PASSAGE PROVIDED »
Yes, companies are working this issue. One is Baby Tooshy. Its site emphasizes cloth diapers saving money, tough to sell vs. the perceived value of conveniently chucking yuck. Baby Tooshy is engineering more environmentally benign diapers: Degradable hemp diapers. Antimicrobial bamboo diaper inserts. Waterproof paper liners. These are offered on Amazon, but sales are not going viral.

What broader problem does Baby Tooshy address? Disposal of human and maybe animal effluent from a concentrated area. The task of disposal is only one step in sanitary recycling of said effluents – cycling from food to poop to soil to food again.  Disposal is an ancient problem. When not concentrated, nature recycles our effluents without us having to think about it, but we have been piling it beyond nature’s capacity for a long time. Archeological digs often pry up the refuse heaps of ancient people. When dung piled high, settlements had to move.

INPUT DATA »
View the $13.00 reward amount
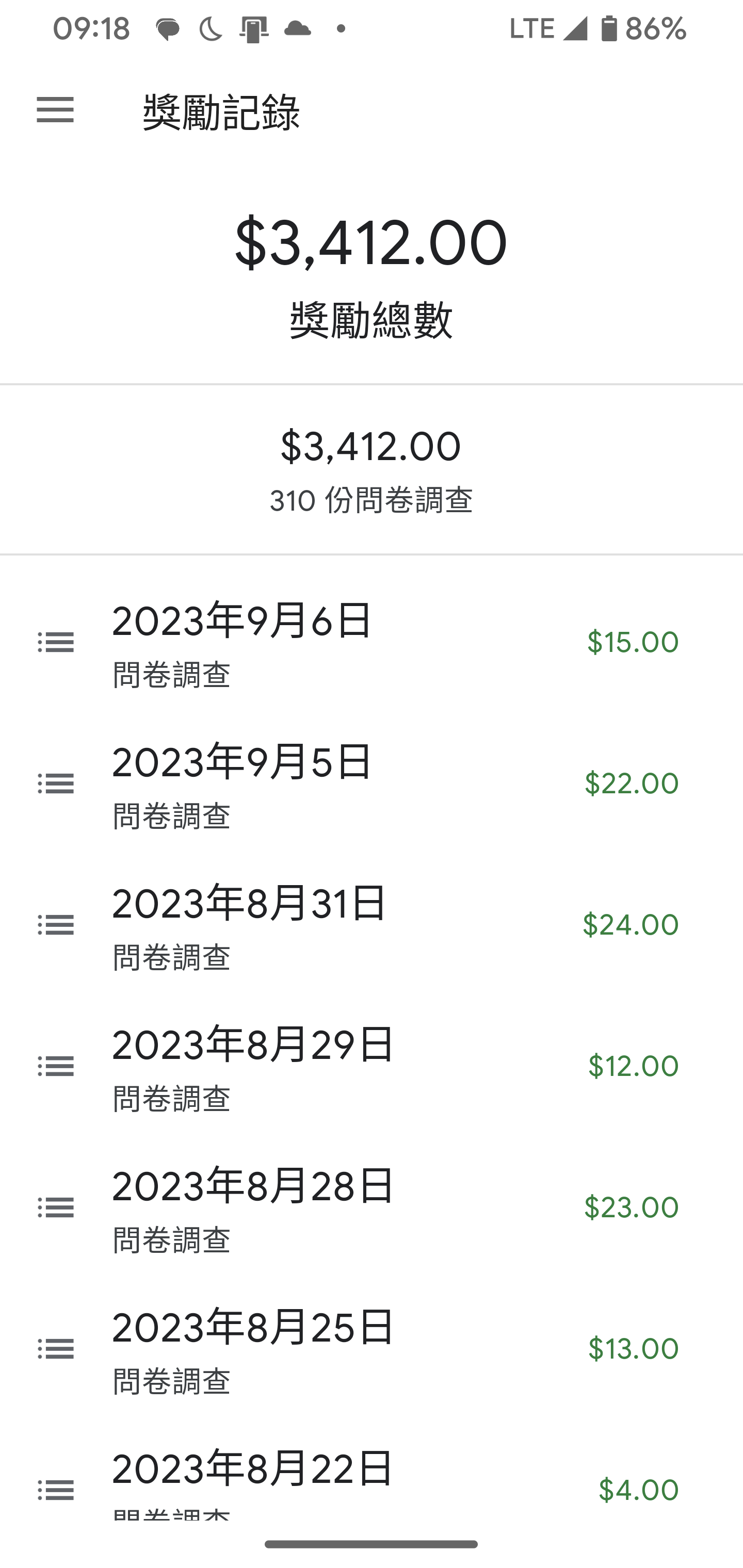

QUESTIONS TO ANSWER »
1 – Answer these about the passage on Baby Tooshy and waste disposal:
(a) What material are Baby Tooshy's degradable diapers made from?
(b) Where are Baby Tooshy's products offered?
(c) What did settlements have to do when dung piled high?
2 – Write the next part of the passage on Baby Tooshy and waste disposal, picking up after its last sentence.
The listing comes from a separate source.

TASK-BY-TASK ANSWERS »
1 –
(a) Hemp
(b) On Amazon
(c) Move

2 –
When poop is dispersed, like droppings in a field, nature quickly recycles it, no added energy required. But concentrate poop in one place and nature takes longer to break it down. From personal experience, a twenty-foot tall pile of turkey droppings is a source of pollution for years. Natural recycling uses no fuel energy, but few of us live where we can openly poop in the woods, so we concentrate our bodily effluents. In densely populated towns and cities, we power artificial recycling. About 2% of all U.S. generated electricity runs sewage plants. Then we burn more energy for our own convenience in the diapering step, and entrepreneurs make money devising “solutions.”

This mindset motivates an upward cycle in energy use – a growth spiral. No matter how well intentioned, a profit-making venture solves a problem as a project to make money. Success is customer sales. Baby Tooshy at least intervenes in this cycle by cutting a fraction of the energy used at the disposal step. Other companies aspire to be environmentally responsible, so what more can be done?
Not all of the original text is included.